* _Task to carry out_:
Render every row below as a numbered list, leaving out the blank lines.

[Data records]

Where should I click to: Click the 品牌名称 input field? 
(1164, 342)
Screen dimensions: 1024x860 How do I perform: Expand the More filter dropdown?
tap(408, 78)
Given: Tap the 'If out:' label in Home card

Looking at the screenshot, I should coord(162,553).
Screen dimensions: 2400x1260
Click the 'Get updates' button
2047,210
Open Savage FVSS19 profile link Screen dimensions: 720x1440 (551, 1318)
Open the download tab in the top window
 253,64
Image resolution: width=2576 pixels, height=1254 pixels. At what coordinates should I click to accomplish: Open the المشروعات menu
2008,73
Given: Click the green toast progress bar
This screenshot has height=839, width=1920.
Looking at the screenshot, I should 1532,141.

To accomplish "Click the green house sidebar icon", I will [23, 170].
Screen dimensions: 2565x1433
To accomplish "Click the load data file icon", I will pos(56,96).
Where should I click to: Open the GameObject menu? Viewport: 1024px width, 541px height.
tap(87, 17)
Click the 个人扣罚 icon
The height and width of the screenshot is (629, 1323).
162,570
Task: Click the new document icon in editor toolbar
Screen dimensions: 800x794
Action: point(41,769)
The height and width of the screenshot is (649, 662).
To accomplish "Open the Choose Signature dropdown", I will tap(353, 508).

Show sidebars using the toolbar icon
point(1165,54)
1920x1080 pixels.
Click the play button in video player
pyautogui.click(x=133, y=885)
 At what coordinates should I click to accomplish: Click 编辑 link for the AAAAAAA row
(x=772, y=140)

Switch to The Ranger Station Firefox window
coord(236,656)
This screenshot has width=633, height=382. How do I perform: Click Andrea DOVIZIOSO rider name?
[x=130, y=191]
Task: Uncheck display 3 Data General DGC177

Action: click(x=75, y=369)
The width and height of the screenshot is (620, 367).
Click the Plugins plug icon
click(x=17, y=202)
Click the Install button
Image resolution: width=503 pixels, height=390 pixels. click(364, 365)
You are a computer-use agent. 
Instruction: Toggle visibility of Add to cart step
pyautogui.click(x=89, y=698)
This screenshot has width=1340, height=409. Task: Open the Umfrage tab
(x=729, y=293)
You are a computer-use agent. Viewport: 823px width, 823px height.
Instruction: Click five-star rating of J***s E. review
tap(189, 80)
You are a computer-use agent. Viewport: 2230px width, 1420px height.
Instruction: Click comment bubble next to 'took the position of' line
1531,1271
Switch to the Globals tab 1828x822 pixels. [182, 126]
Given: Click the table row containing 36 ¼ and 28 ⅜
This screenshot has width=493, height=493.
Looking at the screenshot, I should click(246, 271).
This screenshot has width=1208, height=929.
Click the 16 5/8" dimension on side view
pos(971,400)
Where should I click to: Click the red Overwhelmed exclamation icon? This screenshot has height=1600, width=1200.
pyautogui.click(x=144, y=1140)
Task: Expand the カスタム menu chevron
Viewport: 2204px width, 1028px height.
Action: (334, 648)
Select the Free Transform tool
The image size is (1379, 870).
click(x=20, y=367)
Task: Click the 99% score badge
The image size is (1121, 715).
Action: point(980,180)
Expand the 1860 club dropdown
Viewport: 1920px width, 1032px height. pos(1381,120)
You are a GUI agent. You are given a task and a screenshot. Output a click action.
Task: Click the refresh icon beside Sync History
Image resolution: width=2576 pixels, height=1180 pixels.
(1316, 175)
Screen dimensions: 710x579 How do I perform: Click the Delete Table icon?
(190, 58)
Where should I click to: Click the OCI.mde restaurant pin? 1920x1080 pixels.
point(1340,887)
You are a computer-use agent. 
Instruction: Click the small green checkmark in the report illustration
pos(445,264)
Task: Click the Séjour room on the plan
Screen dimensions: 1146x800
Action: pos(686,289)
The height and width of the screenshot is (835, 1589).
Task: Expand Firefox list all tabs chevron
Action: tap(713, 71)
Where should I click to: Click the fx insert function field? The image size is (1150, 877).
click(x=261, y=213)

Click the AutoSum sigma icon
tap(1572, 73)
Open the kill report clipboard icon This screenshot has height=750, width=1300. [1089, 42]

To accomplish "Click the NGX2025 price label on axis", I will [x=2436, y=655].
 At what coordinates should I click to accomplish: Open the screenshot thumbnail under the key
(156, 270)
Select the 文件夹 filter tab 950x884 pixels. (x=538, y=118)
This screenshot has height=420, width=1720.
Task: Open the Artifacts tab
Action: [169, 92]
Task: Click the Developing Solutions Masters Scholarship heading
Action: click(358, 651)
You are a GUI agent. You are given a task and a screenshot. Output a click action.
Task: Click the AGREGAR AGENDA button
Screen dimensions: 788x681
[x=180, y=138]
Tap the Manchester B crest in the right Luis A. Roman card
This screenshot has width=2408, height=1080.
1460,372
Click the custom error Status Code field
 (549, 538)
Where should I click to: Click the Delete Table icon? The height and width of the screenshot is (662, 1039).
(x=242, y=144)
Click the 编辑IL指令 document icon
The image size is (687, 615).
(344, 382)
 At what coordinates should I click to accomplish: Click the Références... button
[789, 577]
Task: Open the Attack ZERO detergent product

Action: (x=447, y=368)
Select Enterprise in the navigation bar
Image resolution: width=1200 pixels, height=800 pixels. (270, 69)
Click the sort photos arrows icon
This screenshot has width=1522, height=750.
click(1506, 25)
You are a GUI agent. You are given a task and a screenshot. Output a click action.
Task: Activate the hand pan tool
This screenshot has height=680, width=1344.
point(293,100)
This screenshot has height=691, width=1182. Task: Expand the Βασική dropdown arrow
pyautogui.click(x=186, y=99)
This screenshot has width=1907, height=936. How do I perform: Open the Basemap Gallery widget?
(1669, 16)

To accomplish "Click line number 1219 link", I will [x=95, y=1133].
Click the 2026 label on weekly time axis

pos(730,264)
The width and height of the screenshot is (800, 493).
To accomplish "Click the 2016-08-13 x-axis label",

* _Answer for the task_:
1. Where should I click to: Click the 品牌名称 input field? 
2. (1164, 342)
3. Screen dimensions: 1024x860 How do I perform: Expand the More filter dropdown?
4. tap(408, 78)
5. Given: Tap the 'If out:' label in Home card
6. Looking at the screenshot, I should coord(162,553).
7. Screen dimensions: 2400x1260
8. Click the 'Get updates' button
9. 2047,210
10. Open Savage FVSS19 profile link Screen dimensions: 720x1440 (551, 1318)
11. Open the download tab in the top window
12.  253,64
13. Image resolution: width=2576 pixels, height=1254 pixels. At what coordinates should I click to accomplish: Open the المشروعات menu
14. 2008,73
15. Given: Click the green toast progress bar
16. This screenshot has height=839, width=1920.
17. Looking at the screenshot, I should 1532,141.
18. To accomplish "Click the green house sidebar icon", I will [23, 170].
19. Screen dimensions: 2565x1433
20. To accomplish "Click the load data file icon", I will pos(56,96).
21. Where should I click to: Open the GameObject menu? Viewport: 1024px width, 541px height.
22. tap(87, 17)
23. Click the 个人扣罚 icon
24. The height and width of the screenshot is (629, 1323).
25. 162,570
26. Task: Click the new document icon in editor toolbar
27. Screen dimensions: 800x794
28. Action: point(41,769)
29. The height and width of the screenshot is (649, 662).
30. To accomplish "Open the Choose Signature dropdown", I will tap(353, 508).
31. Show sidebars using the toolbar icon
32. point(1165,54)
33. 1920x1080 pixels.
34. Click the play button in video player
35. pyautogui.click(x=133, y=885)
36.  At what coordinates should I click to accomplish: Click 编辑 link for the AAAAAAA row
37. (x=772, y=140)
38. Switch to The Ranger Station Firefox window
39. coord(236,656)
40. This screenshot has width=633, height=382. How do I perform: Click Andrea DOVIZIOSO rider name?
41. [x=130, y=191]
42. Task: Uncheck display 3 Data General DGC177
43. Action: click(x=75, y=369)
44. The width and height of the screenshot is (620, 367).
45. Click the Plugins plug icon
46. click(x=17, y=202)
47. Click the Install button
48. Image resolution: width=503 pixels, height=390 pixels. click(364, 365)
49. You are a computer-use agent. 
50. Instruction: Toggle visibility of Add to cart step
51. pyautogui.click(x=89, y=698)
52. This screenshot has width=1340, height=409. Task: Open the Umfrage tab
53. (x=729, y=293)
54. You are a computer-use agent. Viewport: 823px width, 823px height.
55. Instruction: Click five-star rating of J***s E. review
56. tap(189, 80)
57. You are a computer-use agent. Viewport: 2230px width, 1420px height.
58. Instruction: Click comment bubble next to 'took the position of' line
59. 1531,1271
60. Switch to the Globals tab 1828x822 pixels. [182, 126]
61. Given: Click the table row containing 36 ¼ and 28 ⅜
62. This screenshot has width=493, height=493.
63. Looking at the screenshot, I should click(246, 271).
64. This screenshot has width=1208, height=929.
65. Click the 16 5/8" dimension on side view
66. pos(971,400)
67. Where should I click to: Click the red Overwhelmed exclamation icon? This screenshot has height=1600, width=1200.
68. pyautogui.click(x=144, y=1140)
69. Task: Expand the カスタム menu chevron
70. Viewport: 2204px width, 1028px height.
71. Action: (334, 648)
72. Select the Free Transform tool
73. The image size is (1379, 870).
74. click(x=20, y=367)
75. Task: Click the 99% score badge
76. The image size is (1121, 715).
77. Action: point(980,180)
78. Expand the 1860 club dropdown
79. Viewport: 1920px width, 1032px height. pos(1381,120)
80. You are a GUI agent. You are given a task and a screenshot. Output a click action.
81. Task: Click the refresh icon beside Sync History
82. Image resolution: width=2576 pixels, height=1180 pixels.
83. (1316, 175)
84. Screen dimensions: 710x579 How do I perform: Click the Delete Table icon?
85. (190, 58)
86. Where should I click to: Click the OCI.mde restaurant pin? 1920x1080 pixels.
87. point(1340,887)
88. You are a computer-use agent. 
89. Instruction: Click the small green checkmark in the report illustration
90. pos(445,264)
91. Task: Click the Séjour room on the plan
92. Screen dimensions: 1146x800
93. Action: pos(686,289)
94. The height and width of the screenshot is (835, 1589).
95. Task: Expand Firefox list all tabs chevron
96. Action: tap(713, 71)
97. Where should I click to: Click the fx insert function field? The image size is (1150, 877).
98. click(x=261, y=213)
99. Click the AutoSum sigma icon
100. tap(1572, 73)
101. Open the kill report clipboard icon This screenshot has height=750, width=1300. [1089, 42]
102. To accomplish "Click the NGX2025 price label on axis", I will [x=2436, y=655].
103.  At what coordinates should I click to accomplish: Open the screenshot thumbnail under the key
104. (156, 270)
105. Select the 文件夹 filter tab 950x884 pixels. (x=538, y=118)
106. This screenshot has height=420, width=1720.
107. Task: Open the Artifacts tab
108. Action: [169, 92]
109. Task: Click the Developing Solutions Masters Scholarship heading
110. Action: click(358, 651)
111. You are a GUI agent. You are given a task and a screenshot. Output a click action.
112. Task: Click the AGREGAR AGENDA button
113. Screen dimensions: 788x681
114. [x=180, y=138]
115. Tap the Manchester B crest in the right Luis A. Roman card
116. This screenshot has width=2408, height=1080.
117. 1460,372
118. Click the custom error Status Code field
119.  (549, 538)
120. Where should I click to: Click the Delete Table icon? The height and width of the screenshot is (662, 1039).
121. (x=242, y=144)
122. Click the 编辑IL指令 document icon
123. The image size is (687, 615).
124. (344, 382)
125.  At what coordinates should I click to accomplish: Click the Références... button
126. [789, 577]
127. Task: Open the Attack ZERO detergent product
128. Action: (x=447, y=368)
129. Select Enterprise in the navigation bar
130. Image resolution: width=1200 pixels, height=800 pixels. (270, 69)
131. Click the sort photos arrows icon
132. This screenshot has width=1522, height=750.
133. click(1506, 25)
134. You are a GUI agent. You are given a task and a screenshot. Output a click action.
135. Task: Activate the hand pan tool
136. This screenshot has height=680, width=1344.
137. point(293,100)
138. This screenshot has height=691, width=1182. Task: Expand the Βασική dropdown arrow
139. pyautogui.click(x=186, y=99)
140. This screenshot has width=1907, height=936. How do I perform: Open the Basemap Gallery widget?
141. (1669, 16)
142. To accomplish "Click line number 1219 link", I will [x=95, y=1133].
143. Click the 2026 label on weekly time axis
144. pos(730,264)
145. The width and height of the screenshot is (800, 493).
146. To accomplish "Click the 2016-08-13 x-axis label",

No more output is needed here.